Sunday, September 13, 2009













I don't really understand the health care market. I don't know why we have a "fee for service" model instead of a "payment for results" model. I don't know what is really driving skyrocketing costs. I don't know the particulars of which Americans consume which kind of health care, or the cost-effectiveness of various treatments, or the ways in which existing government regulation affects the shape of the market. An on top of this, there are a million health-related issues and questions that I don't even know exist. This is why I normally avoid talking about health care.

But I do know that there are two basic issues in American health policy: rising costs, and incomplete coverage. And I do know that although these two problems are in some ways linked - uninsured people tend to use emergency rooms, for example - it seems fairly clear to me that there is a trade-off here. Making health care universal will increase the total amount this nation spends on health care.

If I were enacting a solution without knowing the particulars, therefore, it might look something like this: have the government give some sort of limited baseline health coverage to all Americans. Have the government health provider implement a payment-for-results plan for all services that it pays for. Have the government health provider use its negotiation leverage to hold down the cost of everything it pays for.
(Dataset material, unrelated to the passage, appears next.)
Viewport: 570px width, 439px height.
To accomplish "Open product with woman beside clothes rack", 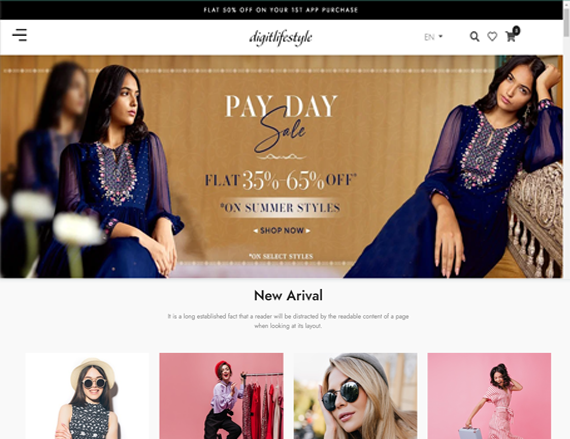I will tap(221, 396).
And then have purely private markets for every kind of health care that is not covered by the government agency; use antitrust enforcement to make sure that these private markets are as competitive as possible.
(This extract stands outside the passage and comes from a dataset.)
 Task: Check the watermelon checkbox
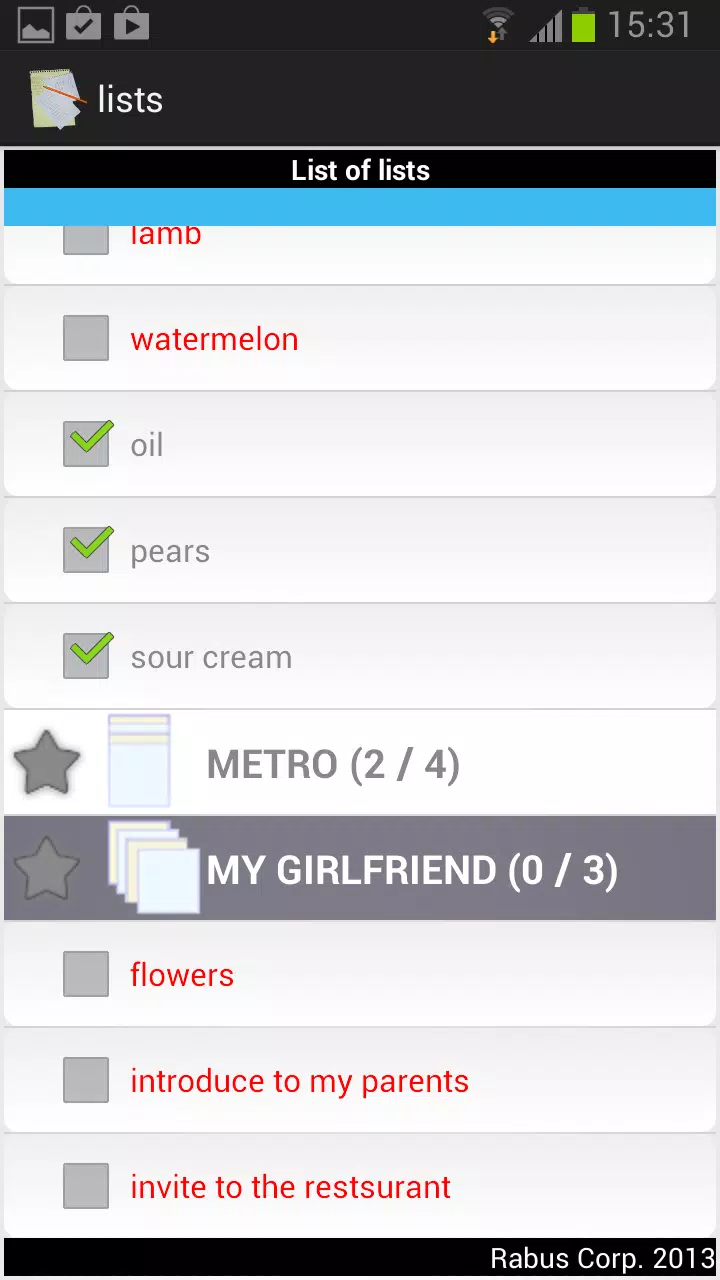pyautogui.click(x=86, y=338)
In other words, satisfy people's demand for equality by providing baseline coverage, and satisfy people's desire for quality with private markets on top of that. The beauty of this system is that it doesn't set in stone exactly which things are covered by the government and which things are covered by private markets; this can be adjusted according to the will of the people, and changed from decade to decade. The important part will be that a universal government health care provider exists, and that private markets also exist.
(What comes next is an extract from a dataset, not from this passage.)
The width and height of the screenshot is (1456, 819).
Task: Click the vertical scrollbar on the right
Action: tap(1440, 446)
In fact, this kind of system has already been suggested. It's called Universal Medicare, and it would be really simple to implement, since Medicare already exists and all we'd have to do is extend the existing system to everyone in the U.S. (eliminating Medicaid in the process). Medicare already works just like the system I describe above, and the bureaucracy that administrates it is already in place (saving us the need to create a new arm of government). And what's more, this solution is politically feasible, since Republicans have been championing Medicare recently - all Democrats have to do is to say "OK, well, how about Medicare for young people too?"

If you have a very complicated problem, the first thing to do is to set up a framework for finding solutions. For health care, the solution "framework" is a two-tiered system, with government providing universal baseline coverage and markets providing everything else. Then all the complicated parts become mere details.